» **What the exercise asks**:
Reproduce the data below, swapping each occurrence of "GUI agent" for "desktop agent" and keeping everything else the same.

+++ Data shown +++

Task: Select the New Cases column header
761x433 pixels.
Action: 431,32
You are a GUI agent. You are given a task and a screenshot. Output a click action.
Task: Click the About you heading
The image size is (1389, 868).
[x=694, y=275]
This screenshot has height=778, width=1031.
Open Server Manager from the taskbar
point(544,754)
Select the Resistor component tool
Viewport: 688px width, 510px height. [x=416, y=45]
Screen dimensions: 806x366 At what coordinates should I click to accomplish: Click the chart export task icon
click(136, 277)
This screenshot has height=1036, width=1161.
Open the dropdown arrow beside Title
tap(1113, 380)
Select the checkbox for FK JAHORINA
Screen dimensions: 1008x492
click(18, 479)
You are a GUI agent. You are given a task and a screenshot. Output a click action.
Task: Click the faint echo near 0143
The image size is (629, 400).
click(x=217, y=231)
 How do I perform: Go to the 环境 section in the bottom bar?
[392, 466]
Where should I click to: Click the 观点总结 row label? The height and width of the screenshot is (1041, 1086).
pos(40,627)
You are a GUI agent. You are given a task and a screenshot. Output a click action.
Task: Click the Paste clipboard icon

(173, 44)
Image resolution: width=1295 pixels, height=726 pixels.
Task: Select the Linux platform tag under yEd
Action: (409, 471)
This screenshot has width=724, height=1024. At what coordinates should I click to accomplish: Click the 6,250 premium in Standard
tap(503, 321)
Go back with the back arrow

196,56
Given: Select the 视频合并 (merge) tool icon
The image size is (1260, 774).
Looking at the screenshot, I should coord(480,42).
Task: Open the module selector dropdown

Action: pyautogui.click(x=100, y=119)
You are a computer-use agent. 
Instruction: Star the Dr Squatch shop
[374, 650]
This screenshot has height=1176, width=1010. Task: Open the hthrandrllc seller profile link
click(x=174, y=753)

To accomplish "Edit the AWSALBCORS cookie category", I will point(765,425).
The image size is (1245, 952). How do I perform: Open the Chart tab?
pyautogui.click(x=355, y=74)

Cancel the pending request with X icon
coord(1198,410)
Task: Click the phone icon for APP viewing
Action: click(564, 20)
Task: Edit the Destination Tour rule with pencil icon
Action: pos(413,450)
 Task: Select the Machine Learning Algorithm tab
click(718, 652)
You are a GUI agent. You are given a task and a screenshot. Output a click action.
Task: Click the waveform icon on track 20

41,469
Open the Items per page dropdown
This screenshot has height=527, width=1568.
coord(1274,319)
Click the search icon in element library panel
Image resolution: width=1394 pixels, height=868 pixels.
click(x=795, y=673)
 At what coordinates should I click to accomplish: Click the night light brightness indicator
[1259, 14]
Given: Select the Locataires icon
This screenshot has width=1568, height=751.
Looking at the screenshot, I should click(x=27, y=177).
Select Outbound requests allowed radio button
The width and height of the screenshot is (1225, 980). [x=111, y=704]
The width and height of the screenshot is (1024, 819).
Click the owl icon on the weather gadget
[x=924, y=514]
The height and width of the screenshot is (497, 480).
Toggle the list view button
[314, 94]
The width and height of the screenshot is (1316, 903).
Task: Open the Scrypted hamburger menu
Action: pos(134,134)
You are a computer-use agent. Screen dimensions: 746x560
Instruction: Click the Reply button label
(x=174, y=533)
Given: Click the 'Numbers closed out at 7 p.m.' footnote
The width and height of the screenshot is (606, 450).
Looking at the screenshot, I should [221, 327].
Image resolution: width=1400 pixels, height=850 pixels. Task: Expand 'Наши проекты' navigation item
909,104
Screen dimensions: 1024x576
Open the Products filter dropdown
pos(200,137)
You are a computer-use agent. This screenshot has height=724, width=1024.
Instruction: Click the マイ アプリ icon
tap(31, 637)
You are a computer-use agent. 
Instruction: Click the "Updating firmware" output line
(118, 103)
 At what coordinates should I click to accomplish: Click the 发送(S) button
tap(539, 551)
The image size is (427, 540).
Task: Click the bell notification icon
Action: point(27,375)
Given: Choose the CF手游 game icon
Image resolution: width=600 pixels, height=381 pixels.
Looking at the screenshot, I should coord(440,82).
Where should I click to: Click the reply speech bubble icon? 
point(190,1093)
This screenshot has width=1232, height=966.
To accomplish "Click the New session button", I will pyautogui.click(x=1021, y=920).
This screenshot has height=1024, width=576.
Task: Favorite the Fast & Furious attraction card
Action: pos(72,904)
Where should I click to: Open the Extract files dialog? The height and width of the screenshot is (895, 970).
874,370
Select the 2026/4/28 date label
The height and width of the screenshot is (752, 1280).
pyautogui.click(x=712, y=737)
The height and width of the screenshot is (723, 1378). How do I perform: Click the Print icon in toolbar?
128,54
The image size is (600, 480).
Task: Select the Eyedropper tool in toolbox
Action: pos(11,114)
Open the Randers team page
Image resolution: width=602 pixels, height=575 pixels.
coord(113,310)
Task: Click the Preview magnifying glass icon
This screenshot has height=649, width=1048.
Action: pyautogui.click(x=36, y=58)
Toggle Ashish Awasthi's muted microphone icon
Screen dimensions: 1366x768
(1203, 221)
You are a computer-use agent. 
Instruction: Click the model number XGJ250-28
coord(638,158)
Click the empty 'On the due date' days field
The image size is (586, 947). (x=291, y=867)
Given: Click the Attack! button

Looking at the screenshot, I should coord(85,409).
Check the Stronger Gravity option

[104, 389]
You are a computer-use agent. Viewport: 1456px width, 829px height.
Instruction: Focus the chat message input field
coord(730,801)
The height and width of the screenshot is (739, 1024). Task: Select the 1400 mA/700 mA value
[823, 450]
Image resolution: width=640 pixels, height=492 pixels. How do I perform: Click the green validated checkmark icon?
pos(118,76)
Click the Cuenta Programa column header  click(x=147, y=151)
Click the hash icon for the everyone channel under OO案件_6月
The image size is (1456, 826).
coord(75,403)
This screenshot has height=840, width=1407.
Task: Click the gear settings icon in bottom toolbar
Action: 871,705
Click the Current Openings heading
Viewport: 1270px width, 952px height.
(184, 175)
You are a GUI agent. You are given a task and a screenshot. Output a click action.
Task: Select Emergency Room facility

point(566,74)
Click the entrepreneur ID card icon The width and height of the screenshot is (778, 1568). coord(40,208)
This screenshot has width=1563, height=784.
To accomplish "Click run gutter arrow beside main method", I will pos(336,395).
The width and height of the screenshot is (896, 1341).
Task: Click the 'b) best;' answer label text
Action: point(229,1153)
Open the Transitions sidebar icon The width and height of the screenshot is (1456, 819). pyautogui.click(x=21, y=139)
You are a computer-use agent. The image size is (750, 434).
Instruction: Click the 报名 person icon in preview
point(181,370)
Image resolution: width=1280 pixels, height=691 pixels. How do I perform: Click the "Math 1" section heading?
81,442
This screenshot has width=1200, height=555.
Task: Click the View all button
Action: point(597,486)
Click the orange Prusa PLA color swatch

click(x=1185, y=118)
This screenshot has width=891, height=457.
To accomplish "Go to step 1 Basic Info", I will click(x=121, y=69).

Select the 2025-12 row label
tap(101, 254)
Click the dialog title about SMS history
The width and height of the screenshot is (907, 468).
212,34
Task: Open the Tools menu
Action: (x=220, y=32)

+++

» **Final result**:
Task: Select the New Cases column header
761x433 pixels.
Action: 431,32
You are a desktop agent. You are given a task and a screenshot. Output a click action.
Task: Click the About you heading
The image size is (1389, 868).
[x=694, y=275]
This screenshot has height=778, width=1031.
Open Server Manager from the taskbar
point(544,754)
Select the Resistor component tool
Viewport: 688px width, 510px height. [x=416, y=45]
Screen dimensions: 806x366 At what coordinates should I click to accomplish: Click the chart export task icon
click(136, 277)
This screenshot has height=1036, width=1161.
Open the dropdown arrow beside Title
tap(1113, 380)
Select the checkbox for FK JAHORINA
Screen dimensions: 1008x492
click(18, 479)
You are a desktop agent. You are given a task and a screenshot. Output a click action.
Task: Click the faint echo near 0143
The image size is (629, 400).
click(x=217, y=231)
 How do I perform: Go to the 环境 section in the bottom bar?
[392, 466]
Where should I click to: Click the 观点总结 row label? The height and width of the screenshot is (1041, 1086).
pos(40,627)
You are a desktop agent. You are given a task and a screenshot. Output a click action.
Task: Click the Paste clipboard icon

(173, 44)
Image resolution: width=1295 pixels, height=726 pixels.
Task: Select the Linux platform tag under yEd
Action: (409, 471)
This screenshot has width=724, height=1024. At what coordinates should I click to accomplish: Click the 6,250 premium in Standard
tap(503, 321)
Go back with the back arrow

196,56
Given: Select the 视频合并 (merge) tool icon
The image size is (1260, 774).
Looking at the screenshot, I should coord(480,42).
Task: Open the module selector dropdown

Action: pyautogui.click(x=100, y=119)
You are a computer-use agent. 
Instruction: Star the Dr Squatch shop
[374, 650]
This screenshot has height=1176, width=1010. Task: Open the hthrandrllc seller profile link
click(x=174, y=753)

To accomplish "Edit the AWSALBCORS cookie category", I will point(765,425).
The image size is (1245, 952). How do I perform: Open the Chart tab?
pyautogui.click(x=355, y=74)

Cancel the pending request with X icon
coord(1198,410)
Task: Click the phone icon for APP viewing
Action: click(564, 20)
Task: Edit the Destination Tour rule with pencil icon
Action: pos(413,450)
 Task: Select the Machine Learning Algorithm tab
click(718, 652)
You are a desktop agent. You are given a task and a screenshot. Output a click action.
Task: Click the waveform icon on track 20

41,469
Open the Items per page dropdown
This screenshot has height=527, width=1568.
coord(1274,319)
Click the search icon in element library panel
Image resolution: width=1394 pixels, height=868 pixels.
click(x=795, y=673)
 At what coordinates should I click to accomplish: Click the night light brightness indicator
[1259, 14]
Given: Select the Locataires icon
This screenshot has width=1568, height=751.
Looking at the screenshot, I should click(x=27, y=177).
Select Outbound requests allowed radio button
The width and height of the screenshot is (1225, 980). [x=111, y=704]
The width and height of the screenshot is (1024, 819).
Click the owl icon on the weather gadget
[x=924, y=514]
The height and width of the screenshot is (497, 480).
Toggle the list view button
[314, 94]
The width and height of the screenshot is (1316, 903).
Task: Open the Scrypted hamburger menu
Action: pos(134,134)
You are a computer-use agent. Screen dimensions: 746x560
Instruction: Click the Reply button label
(x=174, y=533)
Given: Click the 'Numbers closed out at 7 p.m.' footnote
The width and height of the screenshot is (606, 450).
Looking at the screenshot, I should [221, 327].
Image resolution: width=1400 pixels, height=850 pixels. Task: Expand 'Наши проекты' navigation item
909,104
Screen dimensions: 1024x576
Open the Products filter dropdown
pos(200,137)
You are a computer-use agent. This screenshot has height=724, width=1024.
Instruction: Click the マイ アプリ icon
tap(31, 637)
You are a computer-use agent. 
Instruction: Click the "Updating firmware" output line
(118, 103)
 At what coordinates should I click to accomplish: Click the 发送(S) button
tap(539, 551)
The image size is (427, 540).
Task: Click the bell notification icon
Action: point(27,375)
Given: Choose the CF手游 game icon
Image resolution: width=600 pixels, height=381 pixels.
Looking at the screenshot, I should coord(440,82).
Where should I click to: Click the reply speech bubble icon? 
point(190,1093)
This screenshot has width=1232, height=966.
To accomplish "Click the New session button", I will pyautogui.click(x=1021, y=920).
This screenshot has height=1024, width=576.
Task: Favorite the Fast & Furious attraction card
Action: pos(72,904)
Where should I click to: Open the Extract files dialog? The height and width of the screenshot is (895, 970).
874,370
Select the 2026/4/28 date label
The height and width of the screenshot is (752, 1280).
pyautogui.click(x=712, y=737)
The height and width of the screenshot is (723, 1378). How do I perform: Click the Print icon in toolbar?
128,54
The image size is (600, 480).
Task: Select the Eyedropper tool in toolbox
Action: pos(11,114)
Open the Randers team page
Image resolution: width=602 pixels, height=575 pixels.
coord(113,310)
Task: Click the Preview magnifying glass icon
This screenshot has height=649, width=1048.
Action: pyautogui.click(x=36, y=58)
Toggle Ashish Awasthi's muted microphone icon
Screen dimensions: 1366x768
(1203, 221)
You are a computer-use agent. 
Instruction: Click the model number XGJ250-28
coord(638,158)
Click the empty 'On the due date' days field
The image size is (586, 947). (x=291, y=867)
Given: Click the Attack! button

Looking at the screenshot, I should coord(85,409).
Check the Stronger Gravity option

[104, 389]
You are a computer-use agent. Viewport: 1456px width, 829px height.
Instruction: Focus the chat message input field
coord(730,801)
The height and width of the screenshot is (739, 1024). Task: Select the 1400 mA/700 mA value
[823, 450]
Image resolution: width=640 pixels, height=492 pixels. How do I perform: Click the green validated checkmark icon?
pos(118,76)
Click the Cuenta Programa column header  click(x=147, y=151)
Click the hash icon for the everyone channel under OO案件_6月
The image size is (1456, 826).
coord(75,403)
This screenshot has height=840, width=1407.
Task: Click the gear settings icon in bottom toolbar
Action: 871,705
Click the Current Openings heading
Viewport: 1270px width, 952px height.
(184, 175)
You are a desktop agent. You are given a task and a screenshot. Output a click action.
Task: Select Emergency Room facility

point(566,74)
Click the entrepreneur ID card icon The width and height of the screenshot is (778, 1568). coord(40,208)
This screenshot has width=1563, height=784.
To accomplish "Click run gutter arrow beside main method", I will pos(336,395).
The width and height of the screenshot is (896, 1341).
Task: Click the 'b) best;' answer label text
Action: point(229,1153)
Open the Transitions sidebar icon The width and height of the screenshot is (1456, 819). pyautogui.click(x=21, y=139)
You are a computer-use agent. The image size is (750, 434).
Instruction: Click the 报名 person icon in preview
point(181,370)
Image resolution: width=1280 pixels, height=691 pixels. How do I perform: Click the "Math 1" section heading?
81,442
This screenshot has width=1200, height=555.
Task: Click the View all button
Action: point(597,486)
Click the orange Prusa PLA color swatch

click(x=1185, y=118)
This screenshot has width=891, height=457.
To accomplish "Go to step 1 Basic Info", I will click(x=121, y=69).

Select the 2025-12 row label
tap(101, 254)
Click the dialog title about SMS history
The width and height of the screenshot is (907, 468).
212,34
Task: Open the Tools menu
Action: (x=220, y=32)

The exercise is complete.